December 31, 2009 Deadline for Amending Plans and Agreements to Comply with Million Dollar Cap on Compensation
Public companies may want to consider certain issues relating to executive employment arrangements and Section 162(m) of the Internal Revenue Code of 1986, as amended (Section 162(m)) by December 31, 2009.
Section 162(m) generally provides a limit of $1 million on the deduction of compensation paid during any tax year to the named executive officers of a publicly held company (i.e., the CEO and the three highest compensated officers other than the CFO). Performancebased compensation, payable solely on account of the attainment of one or more performance goals, is not subject to this limitation. If the compensation payment is only nominally or partially contingent on attaining a performance goal, none of the compensation so payable will be considered performance-based.

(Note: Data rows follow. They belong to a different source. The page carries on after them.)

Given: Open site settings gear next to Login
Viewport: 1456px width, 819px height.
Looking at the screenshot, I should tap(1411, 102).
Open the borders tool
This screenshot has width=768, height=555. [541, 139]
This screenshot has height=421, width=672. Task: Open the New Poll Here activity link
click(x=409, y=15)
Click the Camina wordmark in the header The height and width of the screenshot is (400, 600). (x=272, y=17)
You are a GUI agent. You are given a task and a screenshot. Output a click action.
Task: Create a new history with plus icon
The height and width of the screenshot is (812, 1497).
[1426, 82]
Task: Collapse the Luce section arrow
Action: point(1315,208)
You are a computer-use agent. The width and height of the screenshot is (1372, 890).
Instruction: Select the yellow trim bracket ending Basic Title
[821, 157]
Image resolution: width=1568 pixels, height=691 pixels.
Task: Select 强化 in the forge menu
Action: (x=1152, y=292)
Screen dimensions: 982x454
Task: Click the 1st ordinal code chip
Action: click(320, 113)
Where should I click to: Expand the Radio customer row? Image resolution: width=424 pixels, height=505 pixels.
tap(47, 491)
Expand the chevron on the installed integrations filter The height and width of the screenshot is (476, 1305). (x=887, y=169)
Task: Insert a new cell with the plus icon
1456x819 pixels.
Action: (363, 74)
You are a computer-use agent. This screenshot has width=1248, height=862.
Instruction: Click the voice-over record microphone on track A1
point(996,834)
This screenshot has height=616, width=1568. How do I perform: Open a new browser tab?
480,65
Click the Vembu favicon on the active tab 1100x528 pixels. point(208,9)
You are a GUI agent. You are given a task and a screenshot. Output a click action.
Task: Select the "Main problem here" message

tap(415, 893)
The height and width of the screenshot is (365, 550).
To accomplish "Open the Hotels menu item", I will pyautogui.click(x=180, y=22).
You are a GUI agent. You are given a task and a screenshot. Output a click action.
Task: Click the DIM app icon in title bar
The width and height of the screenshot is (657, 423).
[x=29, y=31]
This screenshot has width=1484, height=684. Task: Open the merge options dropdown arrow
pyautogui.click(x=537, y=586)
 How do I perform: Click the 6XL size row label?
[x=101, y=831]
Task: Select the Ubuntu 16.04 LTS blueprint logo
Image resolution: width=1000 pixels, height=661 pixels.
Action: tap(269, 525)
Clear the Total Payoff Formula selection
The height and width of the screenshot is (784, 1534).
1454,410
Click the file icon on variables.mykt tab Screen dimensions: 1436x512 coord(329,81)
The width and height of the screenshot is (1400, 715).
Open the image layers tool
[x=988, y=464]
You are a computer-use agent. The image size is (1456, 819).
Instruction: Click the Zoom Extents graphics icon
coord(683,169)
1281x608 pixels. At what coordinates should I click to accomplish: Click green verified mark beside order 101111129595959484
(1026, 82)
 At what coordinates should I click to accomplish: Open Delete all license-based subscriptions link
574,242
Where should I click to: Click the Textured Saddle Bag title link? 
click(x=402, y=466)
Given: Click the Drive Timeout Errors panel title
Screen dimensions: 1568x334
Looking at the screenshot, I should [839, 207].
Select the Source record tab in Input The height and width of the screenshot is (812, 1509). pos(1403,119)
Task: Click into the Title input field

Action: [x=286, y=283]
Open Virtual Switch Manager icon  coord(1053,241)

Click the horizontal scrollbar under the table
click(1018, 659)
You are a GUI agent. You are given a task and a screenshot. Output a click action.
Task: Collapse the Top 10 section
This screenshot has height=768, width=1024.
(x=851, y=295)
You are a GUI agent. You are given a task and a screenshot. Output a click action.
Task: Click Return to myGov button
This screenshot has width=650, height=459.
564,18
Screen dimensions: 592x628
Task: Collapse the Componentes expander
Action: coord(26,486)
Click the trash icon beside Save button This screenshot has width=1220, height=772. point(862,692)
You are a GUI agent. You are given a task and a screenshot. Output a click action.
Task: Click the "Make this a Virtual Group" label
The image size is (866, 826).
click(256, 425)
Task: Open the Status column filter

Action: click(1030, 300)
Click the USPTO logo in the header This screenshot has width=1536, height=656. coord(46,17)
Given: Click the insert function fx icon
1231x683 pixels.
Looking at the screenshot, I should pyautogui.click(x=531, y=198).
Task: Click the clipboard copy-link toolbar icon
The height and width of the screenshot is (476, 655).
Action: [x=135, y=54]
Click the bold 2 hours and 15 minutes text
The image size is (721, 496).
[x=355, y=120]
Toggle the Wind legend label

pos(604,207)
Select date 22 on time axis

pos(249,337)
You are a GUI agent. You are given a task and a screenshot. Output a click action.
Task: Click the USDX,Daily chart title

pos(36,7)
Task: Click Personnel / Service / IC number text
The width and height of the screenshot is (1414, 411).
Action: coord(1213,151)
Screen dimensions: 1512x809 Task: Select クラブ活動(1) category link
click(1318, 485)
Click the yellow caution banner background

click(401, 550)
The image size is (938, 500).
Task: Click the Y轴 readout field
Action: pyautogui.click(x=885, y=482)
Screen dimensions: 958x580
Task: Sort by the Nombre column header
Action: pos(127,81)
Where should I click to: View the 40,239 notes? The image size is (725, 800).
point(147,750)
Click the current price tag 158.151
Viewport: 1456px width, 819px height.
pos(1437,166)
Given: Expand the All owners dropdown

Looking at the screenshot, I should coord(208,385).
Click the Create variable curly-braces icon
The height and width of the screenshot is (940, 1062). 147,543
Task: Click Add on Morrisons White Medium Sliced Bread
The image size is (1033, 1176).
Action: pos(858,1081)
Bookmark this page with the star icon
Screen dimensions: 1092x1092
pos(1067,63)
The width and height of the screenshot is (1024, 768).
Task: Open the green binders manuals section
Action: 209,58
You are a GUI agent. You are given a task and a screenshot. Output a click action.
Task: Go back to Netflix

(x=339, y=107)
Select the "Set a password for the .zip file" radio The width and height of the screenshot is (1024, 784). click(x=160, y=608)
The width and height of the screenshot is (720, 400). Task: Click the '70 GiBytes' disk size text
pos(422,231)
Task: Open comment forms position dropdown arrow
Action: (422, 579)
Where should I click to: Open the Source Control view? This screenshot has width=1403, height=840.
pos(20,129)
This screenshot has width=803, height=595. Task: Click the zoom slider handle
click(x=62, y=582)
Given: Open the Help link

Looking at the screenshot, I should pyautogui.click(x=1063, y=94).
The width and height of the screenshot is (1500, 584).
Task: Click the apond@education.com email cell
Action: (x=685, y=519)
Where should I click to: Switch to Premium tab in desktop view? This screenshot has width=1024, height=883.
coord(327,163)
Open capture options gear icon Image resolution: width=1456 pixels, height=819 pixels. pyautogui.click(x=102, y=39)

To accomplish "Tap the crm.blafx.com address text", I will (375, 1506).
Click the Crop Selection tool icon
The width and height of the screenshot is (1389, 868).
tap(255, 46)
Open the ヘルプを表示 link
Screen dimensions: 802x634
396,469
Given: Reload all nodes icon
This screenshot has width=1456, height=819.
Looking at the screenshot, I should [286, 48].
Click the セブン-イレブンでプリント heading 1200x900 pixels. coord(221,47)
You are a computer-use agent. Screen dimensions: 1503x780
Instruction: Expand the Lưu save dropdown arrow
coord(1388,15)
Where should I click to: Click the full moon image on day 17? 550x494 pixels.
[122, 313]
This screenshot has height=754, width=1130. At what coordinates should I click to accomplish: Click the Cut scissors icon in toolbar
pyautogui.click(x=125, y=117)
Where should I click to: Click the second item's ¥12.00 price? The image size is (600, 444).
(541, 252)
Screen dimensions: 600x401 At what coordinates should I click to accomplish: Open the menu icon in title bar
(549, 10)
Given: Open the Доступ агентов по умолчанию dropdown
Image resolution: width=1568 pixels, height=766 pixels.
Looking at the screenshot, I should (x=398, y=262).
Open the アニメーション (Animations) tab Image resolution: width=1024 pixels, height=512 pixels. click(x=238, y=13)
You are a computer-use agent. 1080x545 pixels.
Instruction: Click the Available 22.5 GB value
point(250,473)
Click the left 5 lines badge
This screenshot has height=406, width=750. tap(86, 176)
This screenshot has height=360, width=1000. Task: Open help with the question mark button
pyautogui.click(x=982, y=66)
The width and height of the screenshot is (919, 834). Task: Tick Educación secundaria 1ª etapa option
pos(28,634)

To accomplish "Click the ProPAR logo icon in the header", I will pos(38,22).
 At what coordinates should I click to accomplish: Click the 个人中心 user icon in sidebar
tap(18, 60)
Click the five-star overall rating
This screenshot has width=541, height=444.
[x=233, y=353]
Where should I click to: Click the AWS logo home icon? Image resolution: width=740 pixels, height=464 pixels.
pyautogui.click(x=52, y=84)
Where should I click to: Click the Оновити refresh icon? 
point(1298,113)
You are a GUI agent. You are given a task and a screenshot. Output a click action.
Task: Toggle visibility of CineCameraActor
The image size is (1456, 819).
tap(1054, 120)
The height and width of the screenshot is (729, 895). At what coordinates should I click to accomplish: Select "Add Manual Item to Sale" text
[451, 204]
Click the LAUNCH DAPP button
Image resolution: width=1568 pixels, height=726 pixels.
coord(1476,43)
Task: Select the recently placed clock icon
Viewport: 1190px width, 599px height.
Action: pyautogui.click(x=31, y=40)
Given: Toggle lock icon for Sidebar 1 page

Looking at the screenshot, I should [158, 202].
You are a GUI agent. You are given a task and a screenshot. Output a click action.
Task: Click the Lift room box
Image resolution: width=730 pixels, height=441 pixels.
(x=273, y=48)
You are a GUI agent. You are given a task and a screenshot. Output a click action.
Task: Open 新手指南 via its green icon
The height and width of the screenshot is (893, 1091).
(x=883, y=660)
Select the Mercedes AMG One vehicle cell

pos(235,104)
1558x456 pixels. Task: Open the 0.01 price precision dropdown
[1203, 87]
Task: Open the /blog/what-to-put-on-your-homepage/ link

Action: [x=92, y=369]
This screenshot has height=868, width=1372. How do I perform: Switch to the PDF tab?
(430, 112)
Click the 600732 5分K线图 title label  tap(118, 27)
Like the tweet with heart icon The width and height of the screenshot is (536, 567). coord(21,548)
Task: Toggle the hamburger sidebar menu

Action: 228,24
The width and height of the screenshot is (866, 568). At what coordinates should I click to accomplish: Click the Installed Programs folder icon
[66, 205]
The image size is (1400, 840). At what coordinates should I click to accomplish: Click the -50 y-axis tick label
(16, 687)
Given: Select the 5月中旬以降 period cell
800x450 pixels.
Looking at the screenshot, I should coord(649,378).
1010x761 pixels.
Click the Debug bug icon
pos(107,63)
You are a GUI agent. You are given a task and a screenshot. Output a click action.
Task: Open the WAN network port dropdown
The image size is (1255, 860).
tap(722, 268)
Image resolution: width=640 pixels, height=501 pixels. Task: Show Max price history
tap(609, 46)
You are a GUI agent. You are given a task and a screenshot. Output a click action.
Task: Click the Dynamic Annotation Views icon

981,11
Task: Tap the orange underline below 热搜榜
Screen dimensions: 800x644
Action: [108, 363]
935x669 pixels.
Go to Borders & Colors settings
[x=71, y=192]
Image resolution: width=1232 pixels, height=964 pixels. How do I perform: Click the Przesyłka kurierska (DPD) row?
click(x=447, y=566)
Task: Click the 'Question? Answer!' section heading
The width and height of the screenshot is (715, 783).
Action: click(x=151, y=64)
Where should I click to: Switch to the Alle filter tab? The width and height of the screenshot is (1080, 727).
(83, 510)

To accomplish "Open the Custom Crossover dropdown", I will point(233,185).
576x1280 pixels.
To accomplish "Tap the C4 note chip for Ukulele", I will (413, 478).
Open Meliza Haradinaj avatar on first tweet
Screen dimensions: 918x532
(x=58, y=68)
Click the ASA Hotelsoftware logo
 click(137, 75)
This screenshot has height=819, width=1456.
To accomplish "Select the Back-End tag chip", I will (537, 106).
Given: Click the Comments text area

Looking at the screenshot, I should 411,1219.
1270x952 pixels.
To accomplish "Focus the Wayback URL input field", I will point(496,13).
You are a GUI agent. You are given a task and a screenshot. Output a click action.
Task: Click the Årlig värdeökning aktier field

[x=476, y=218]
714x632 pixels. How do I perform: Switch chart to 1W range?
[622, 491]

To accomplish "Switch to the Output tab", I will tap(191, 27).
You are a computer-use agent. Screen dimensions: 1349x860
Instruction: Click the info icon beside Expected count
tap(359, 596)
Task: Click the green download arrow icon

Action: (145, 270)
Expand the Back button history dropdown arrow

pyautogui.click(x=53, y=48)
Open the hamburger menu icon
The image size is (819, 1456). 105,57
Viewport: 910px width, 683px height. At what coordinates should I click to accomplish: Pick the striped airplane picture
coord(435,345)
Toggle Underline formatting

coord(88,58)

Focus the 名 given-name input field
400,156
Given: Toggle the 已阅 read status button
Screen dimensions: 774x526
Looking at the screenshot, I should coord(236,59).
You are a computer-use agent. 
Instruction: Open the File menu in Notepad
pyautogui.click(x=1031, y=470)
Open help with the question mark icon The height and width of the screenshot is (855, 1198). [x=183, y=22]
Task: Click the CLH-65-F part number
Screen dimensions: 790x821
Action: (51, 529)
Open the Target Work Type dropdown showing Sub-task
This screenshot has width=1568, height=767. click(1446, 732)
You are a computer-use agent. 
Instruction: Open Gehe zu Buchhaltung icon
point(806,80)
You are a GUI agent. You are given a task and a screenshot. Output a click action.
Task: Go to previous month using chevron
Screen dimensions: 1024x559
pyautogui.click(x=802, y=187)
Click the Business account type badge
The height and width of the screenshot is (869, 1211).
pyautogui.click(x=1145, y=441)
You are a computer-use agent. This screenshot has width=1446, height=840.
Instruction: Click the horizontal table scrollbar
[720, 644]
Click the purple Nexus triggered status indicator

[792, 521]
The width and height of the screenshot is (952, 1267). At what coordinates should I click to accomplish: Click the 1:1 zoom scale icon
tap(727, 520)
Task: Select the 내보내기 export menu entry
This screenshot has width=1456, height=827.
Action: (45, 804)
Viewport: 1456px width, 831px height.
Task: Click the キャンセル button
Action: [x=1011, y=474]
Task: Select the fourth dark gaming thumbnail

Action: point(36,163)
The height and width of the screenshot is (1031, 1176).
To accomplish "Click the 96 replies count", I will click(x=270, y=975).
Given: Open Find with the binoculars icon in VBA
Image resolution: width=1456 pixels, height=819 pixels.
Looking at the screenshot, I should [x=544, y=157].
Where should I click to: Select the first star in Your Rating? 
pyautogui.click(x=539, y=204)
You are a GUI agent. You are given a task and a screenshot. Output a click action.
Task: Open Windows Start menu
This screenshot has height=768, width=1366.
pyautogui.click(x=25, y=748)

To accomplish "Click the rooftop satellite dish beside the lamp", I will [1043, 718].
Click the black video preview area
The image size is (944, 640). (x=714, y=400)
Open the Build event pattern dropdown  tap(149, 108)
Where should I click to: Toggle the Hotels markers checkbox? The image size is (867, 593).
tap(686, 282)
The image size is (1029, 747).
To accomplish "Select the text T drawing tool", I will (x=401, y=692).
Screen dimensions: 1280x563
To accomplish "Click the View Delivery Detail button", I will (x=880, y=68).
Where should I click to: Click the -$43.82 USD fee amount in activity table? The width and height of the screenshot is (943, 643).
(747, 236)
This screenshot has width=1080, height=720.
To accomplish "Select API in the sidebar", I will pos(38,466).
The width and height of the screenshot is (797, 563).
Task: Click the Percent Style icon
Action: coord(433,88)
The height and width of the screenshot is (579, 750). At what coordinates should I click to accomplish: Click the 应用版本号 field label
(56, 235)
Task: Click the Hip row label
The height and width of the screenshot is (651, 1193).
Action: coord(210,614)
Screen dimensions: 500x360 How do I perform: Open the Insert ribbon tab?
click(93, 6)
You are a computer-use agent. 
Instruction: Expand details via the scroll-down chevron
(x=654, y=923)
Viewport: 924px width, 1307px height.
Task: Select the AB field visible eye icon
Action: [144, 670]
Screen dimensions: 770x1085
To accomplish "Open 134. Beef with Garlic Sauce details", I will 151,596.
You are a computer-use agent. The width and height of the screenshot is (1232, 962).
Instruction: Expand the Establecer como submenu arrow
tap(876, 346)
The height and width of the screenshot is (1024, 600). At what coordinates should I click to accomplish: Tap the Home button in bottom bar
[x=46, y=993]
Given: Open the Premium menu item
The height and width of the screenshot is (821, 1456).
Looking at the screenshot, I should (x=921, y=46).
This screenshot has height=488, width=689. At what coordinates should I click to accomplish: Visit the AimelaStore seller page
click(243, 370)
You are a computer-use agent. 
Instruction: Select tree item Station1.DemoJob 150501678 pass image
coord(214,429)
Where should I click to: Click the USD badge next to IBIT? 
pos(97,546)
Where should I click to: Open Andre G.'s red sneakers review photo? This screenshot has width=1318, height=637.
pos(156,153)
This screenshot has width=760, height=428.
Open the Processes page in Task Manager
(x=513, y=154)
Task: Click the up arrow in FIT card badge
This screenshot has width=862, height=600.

Treasury regulations contain an exception to this rule providing that if a plan or compensation arrangement allows the compensation to be paid upon death, disability, or a change of control, even if the performance goals are not met, the payment does not fail to qualify as performancebased compensation. In private letter rulings from 2006 and 1999, the IRS extended this exception to payments upon an involuntary termination of employment (both without cause and for good reason) or retirement.
However, in January 2008, the IRS reversed the prior rulings and held that the inclusion of a provision in an employment agreement or plan permitting the payout of a performance bonus at the target performance level in the case of involuntary termination or retirement, regardless of whether the performance goals were attained, caused the entire bonus to fail to qualify for the performance-based compensation exception of Section 162(m). As a result, even if the employee is not involuntarily terminated or does not retire and the bonus is only paid upon the attainment of the performance goals, the bonus does not qualify for the exception from the Section 162(m) deduction limit.
The IRS provided a transition period and grandfathered plans, agreements and arrangements so long as (i) the performance period for such compensation began on or before January 1, 2009 or (ii) the compensation is paid pursuant to the terms of an employment agreement in effect on February 21,2009 (but without respect to future renewals or extensions, including those that occur automatically absent notice by one or more of the parties to the contract). Therefore, beginning January 1, 2010, companies need to have their executives employment agreements in compliance. Employment agreements that were in effect on February 21, 2009 but that provided for employment “at-will” are not grandfathered.
If a company has employment agreements that provide for payment of bonus amounts for the year in which an executive terminates employment for good reason, without cause or due to retirement, three possible solutions companies can consider are: (i) leave the language as is and understand that the bonus is not 162(m) eligible in any years; (ii) amend the language to provide that the executive may receive the pro rata bonus only if the performance targets are met; or (iii) eliminate the provision for payment of a pro-rata bonus and provide additional severance payments.